China faces a period of slower growth next year after the World Bank revealed that GDP came in at 6.9% in the first three quarters of 2017.
This comes at a time when Beijing is realigning its economy towards a more consumer-driven and innovative model, while clamping down on excessive overseas investments. On Monday, China’s Central Economic Work Conference opened.
Top of the agenda for government leaders was to review the country’s economic performance in the past 12 months and draw up plans for 2018. “China has maintained its growth resilience and gained reform momentum,” John Litwack, the World Bank’s main economist for China, said on Tuesday.
“The authorities have undertaken a host of policy and regulatory measures aimed at reducing macroeconomic imbalances,” he added after the bank predicted a GDP growth rate of 6.8% for 2017, which is slighter higher than the previous forecast.
But next year that figure is likely to slow to 6.4%, the bank revealed when releasing its latest China economic update.
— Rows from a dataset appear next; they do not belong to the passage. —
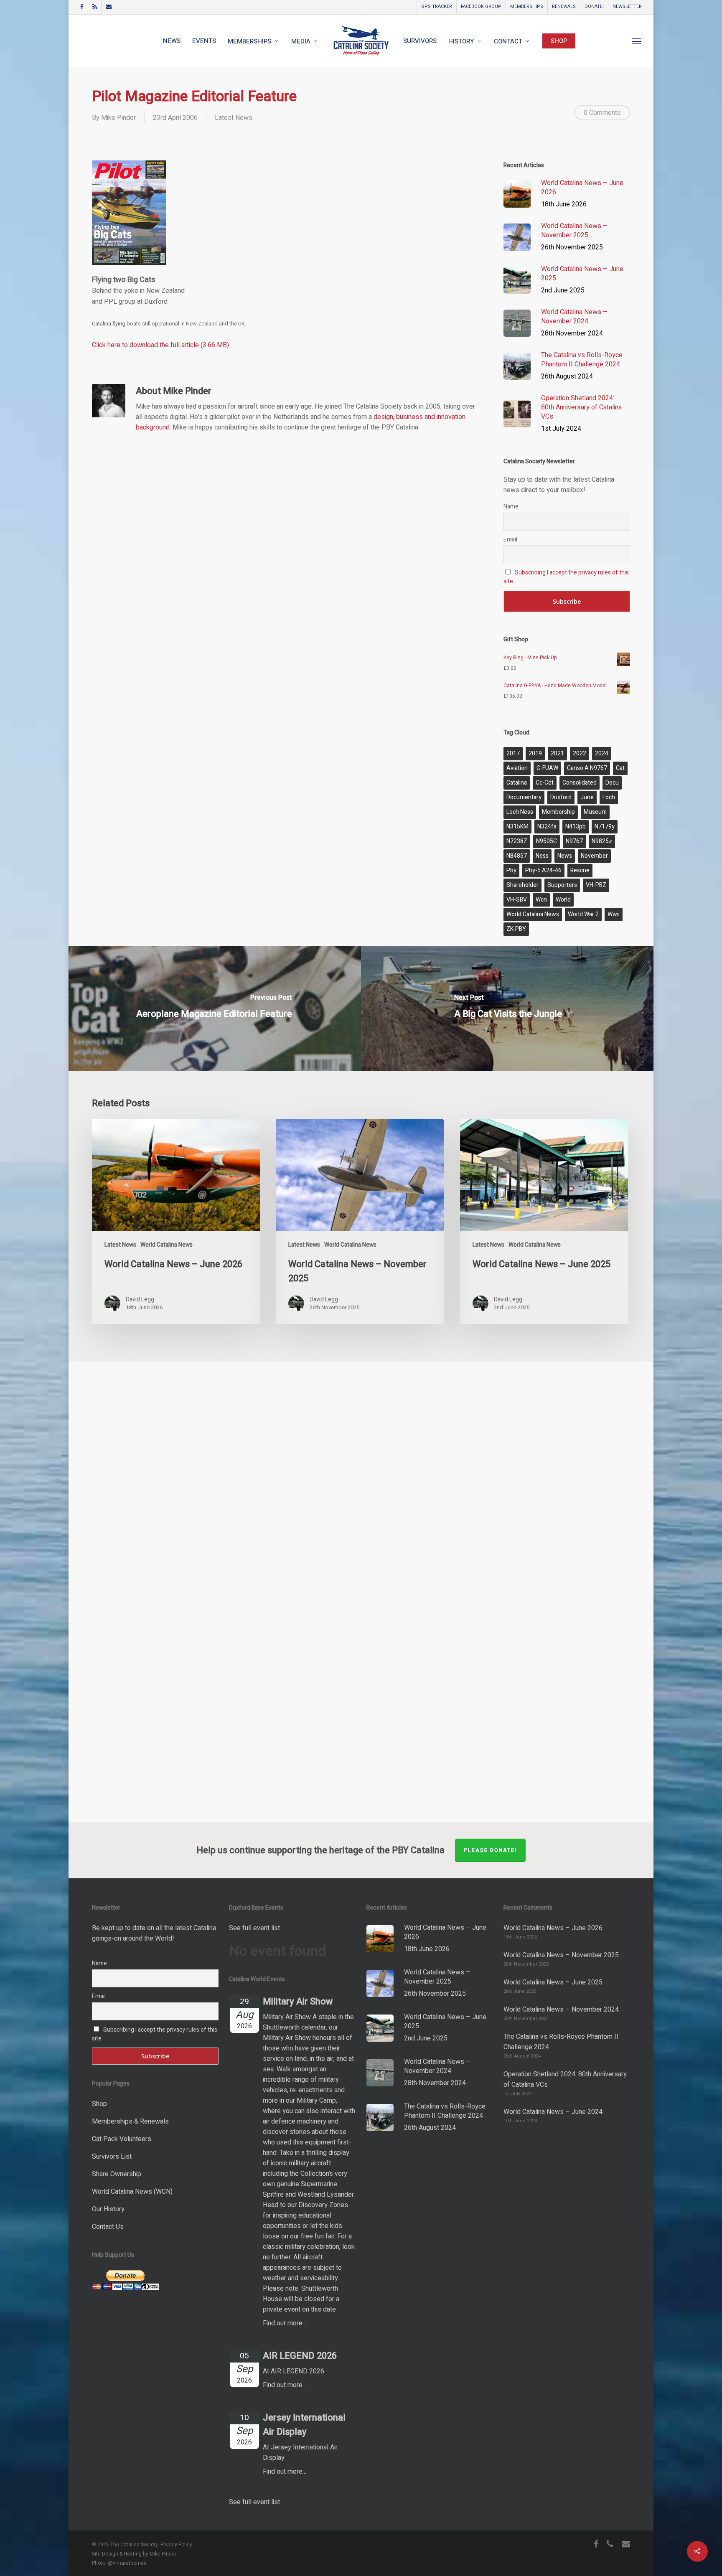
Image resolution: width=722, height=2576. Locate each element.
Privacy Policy (176, 2544)
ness (542, 855)
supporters (562, 885)
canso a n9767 (587, 768)
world (563, 899)
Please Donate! (490, 1850)
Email (510, 539)
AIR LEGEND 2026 (300, 2356)
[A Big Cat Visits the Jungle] (508, 1008)
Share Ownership (116, 2174)
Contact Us (108, 2227)
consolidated (579, 782)
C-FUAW (547, 768)
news (564, 855)
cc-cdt (545, 782)
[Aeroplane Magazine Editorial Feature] (214, 1008)
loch (609, 797)
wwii (614, 914)
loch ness (519, 812)
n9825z (602, 841)
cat (620, 768)
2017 (513, 753)
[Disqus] (361, 1476)
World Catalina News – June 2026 (553, 1928)
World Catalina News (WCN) (132, 2192)
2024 (601, 753)
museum (595, 812)
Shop (99, 2104)
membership (558, 812)
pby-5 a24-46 (543, 870)
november (594, 855)
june (587, 797)
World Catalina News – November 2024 (561, 2009)
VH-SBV (516, 899)
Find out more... (284, 2323)
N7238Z (516, 841)
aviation (517, 768)
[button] (637, 41)
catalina (516, 782)
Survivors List (112, 2157)
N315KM (517, 826)
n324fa (547, 826)
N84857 (516, 855)
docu (612, 782)
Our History (108, 2209)
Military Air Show (298, 2001)
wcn (541, 899)
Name (511, 506)
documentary (524, 797)
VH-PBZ (596, 885)
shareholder (522, 885)
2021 (557, 753)
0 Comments (602, 113)
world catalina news (532, 914)
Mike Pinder (118, 118)
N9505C (546, 841)
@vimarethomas (127, 2563)
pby (511, 870)
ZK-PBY (516, 929)
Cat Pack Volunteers (121, 2139)
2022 (579, 753)
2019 (535, 753)
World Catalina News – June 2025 (553, 1982)
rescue (580, 870)
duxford (561, 797)
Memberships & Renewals (130, 2121)
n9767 (574, 841)
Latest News (233, 118)
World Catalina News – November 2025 (561, 1955)
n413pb (575, 826)
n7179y (605, 826)
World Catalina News (166, 1245)
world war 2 (583, 914)
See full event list (254, 1928)
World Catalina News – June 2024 (553, 2112)
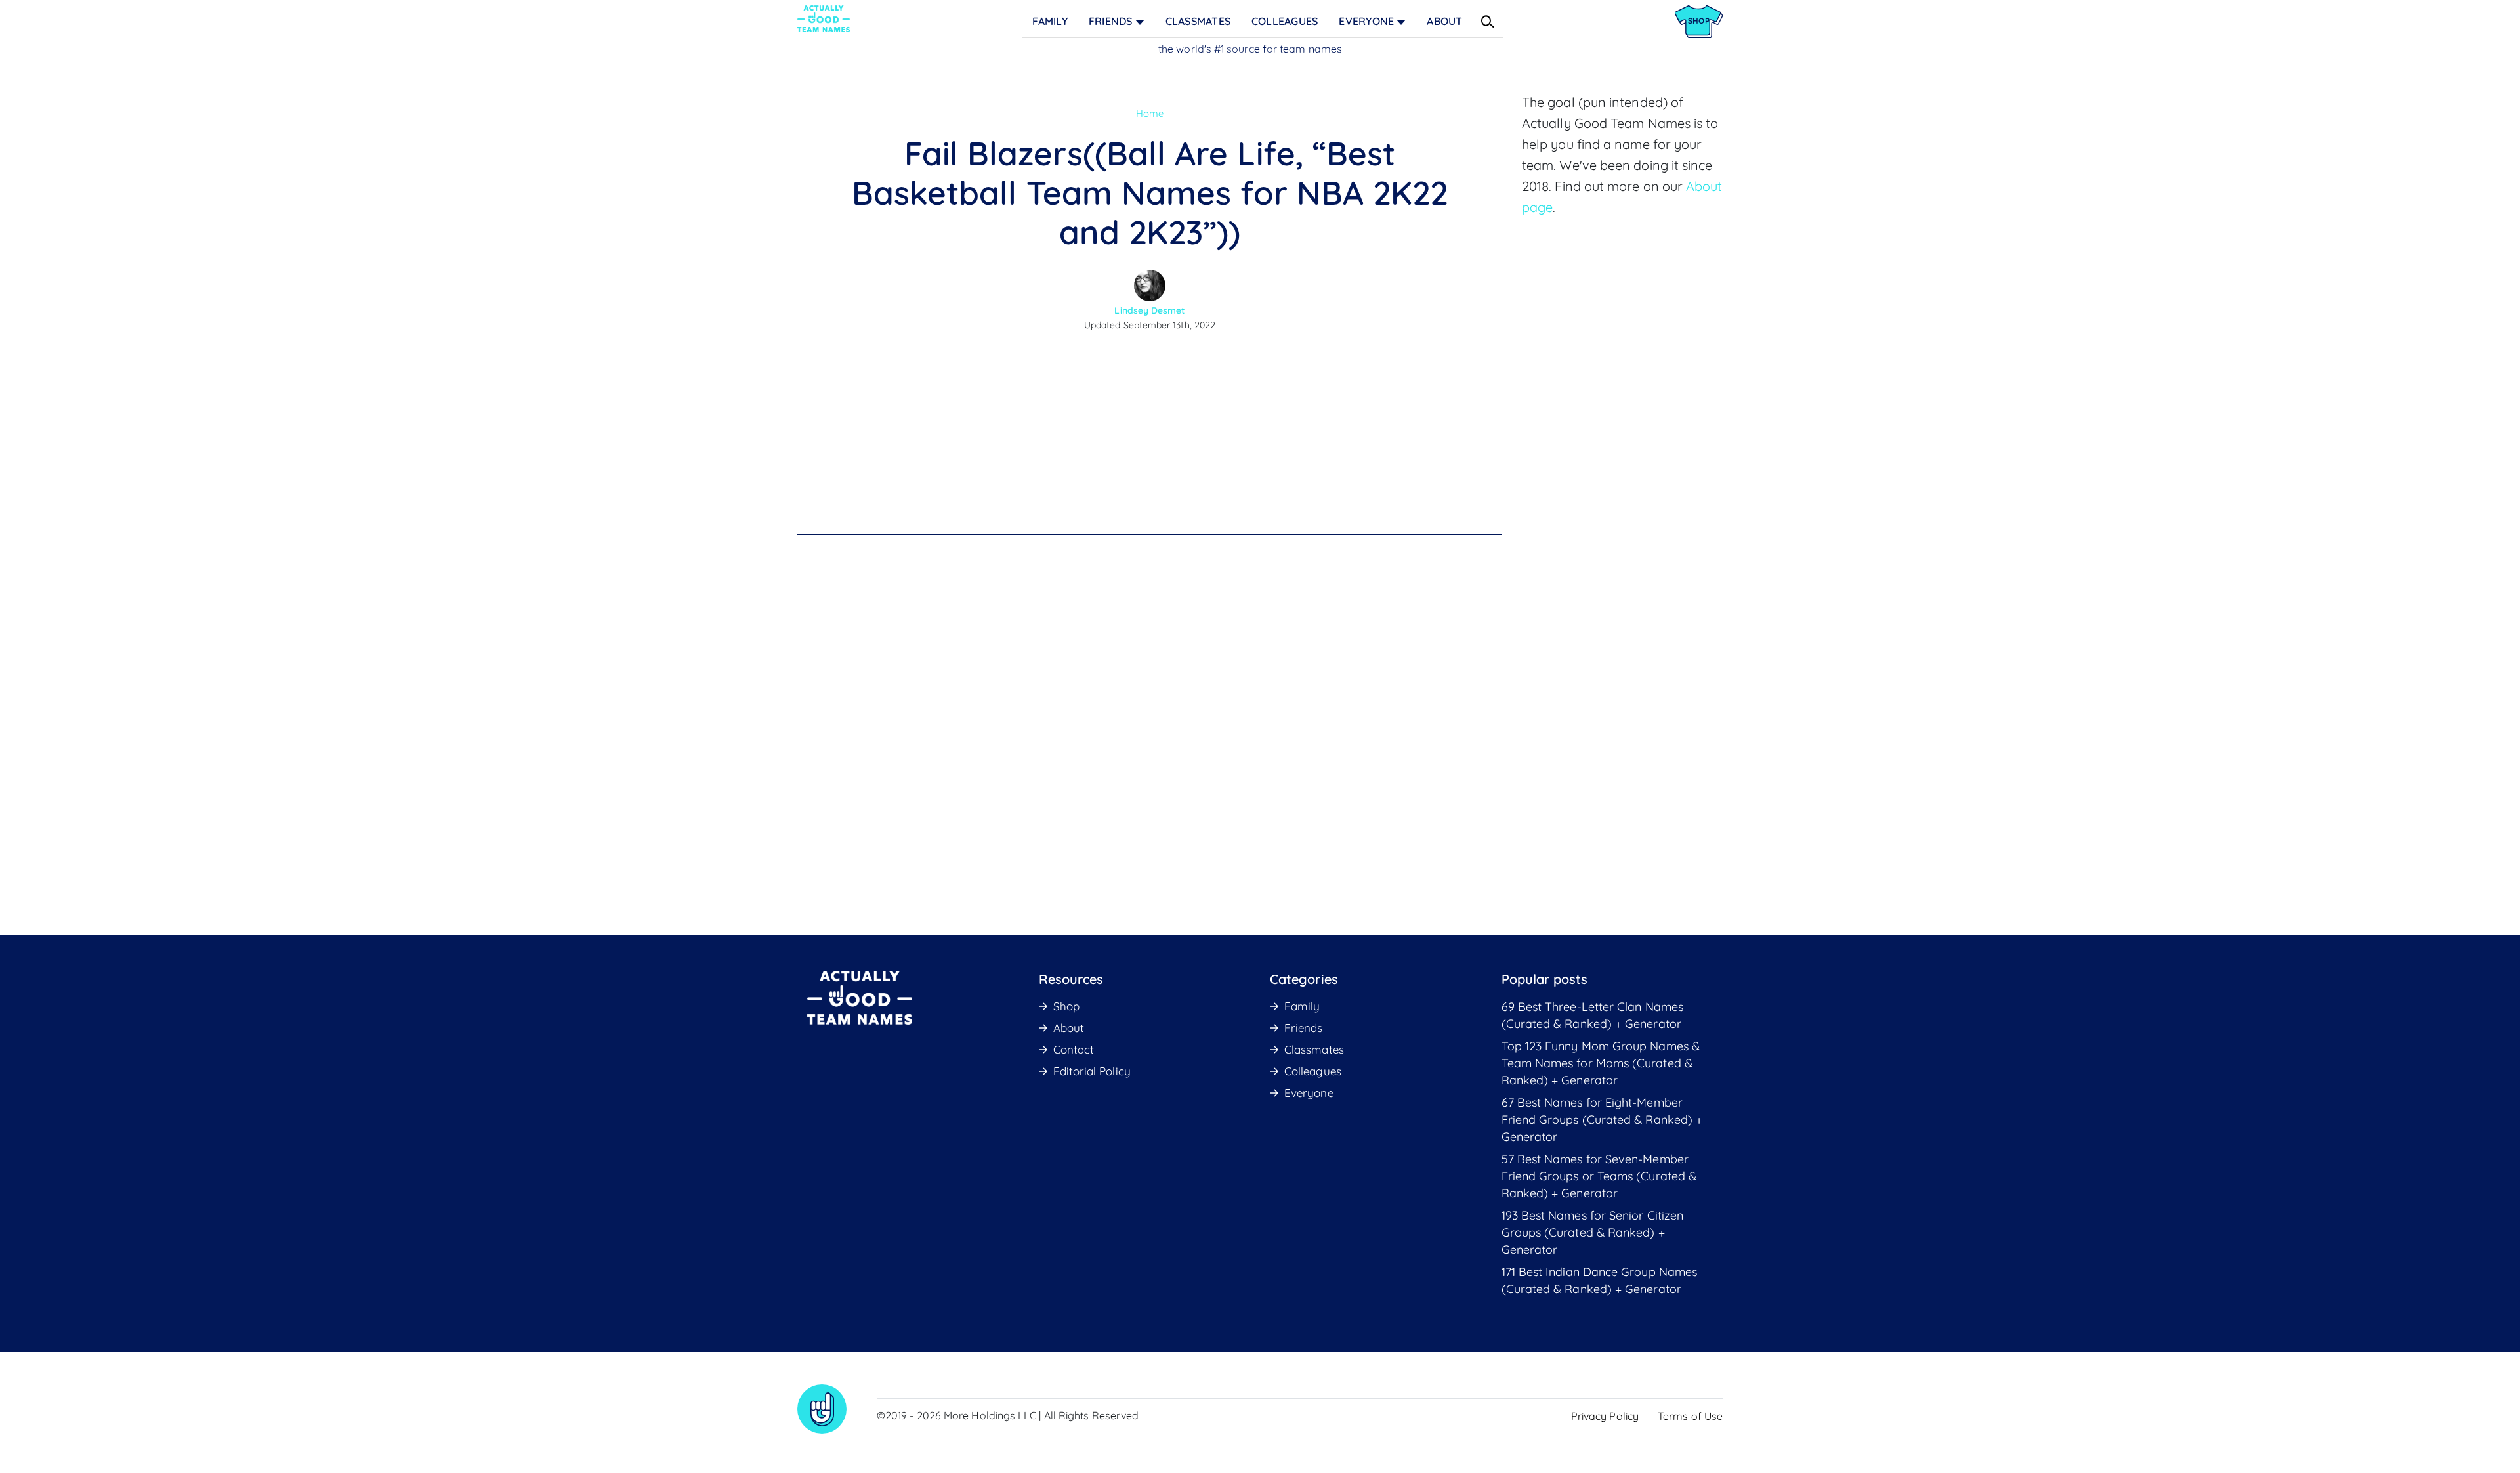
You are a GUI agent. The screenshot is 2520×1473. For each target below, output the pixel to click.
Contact (1074, 1049)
In 2019, GDP growth could drop even even further to 6.3%.
Those numbers tend to reflect signals from within China’s administration and the views expressed by President Xi Jinping that growth will take a backseat to other concerns such as financial and social reforms.
In November, Xi downplayed its importance at the highly influential Communist Party National Congress in Beijing.
“Favorable economic conditions make it a particularly opportune time to further reduce macroeconomic vulnerabilities and pursue reforms that target ‘better quality, more efficient, fairer, and more sustainable development’, as emphasized by President Xi,” said Elitza Mileva, senior economist at the World Bank and co-author of the report.
Still, the bank warned that as China accelerates deleveraging, it is likely to stunt growth in the near term. It also pointed out that despite recent improvements in the global economic environment, there are also external risks to the country’s outlook.
They largely stem from the threat of more restrictive trade policies in advanced countries and increased geopolitical tensions.
“Prudent monetary policy, stricter financial sector regulation, and the government’s continuing efforts to restructure the economy and to rein in the pace of leveraging are expected to contribute to the growth moderation,” the bank said.
China is already tightening its grip on outbound investment risks with a code of conduct for state-owned enterprises, according to the influential government-owned China Daily newspaper.
While exact details have yet to be released, the overall regulatory framework will be similar to the one targeting private companies issued on Monday. At the heart of this policy document is the decision to curb businesses from pursuing high-leverage fundraising in overseas countries.
“Some external challenges, such as interest rate hikes in the United States, may pose higher financial risks for overseas investments in the near future,” Tu Xinquan, a professor at the University of International Business and Economics, told China Daily.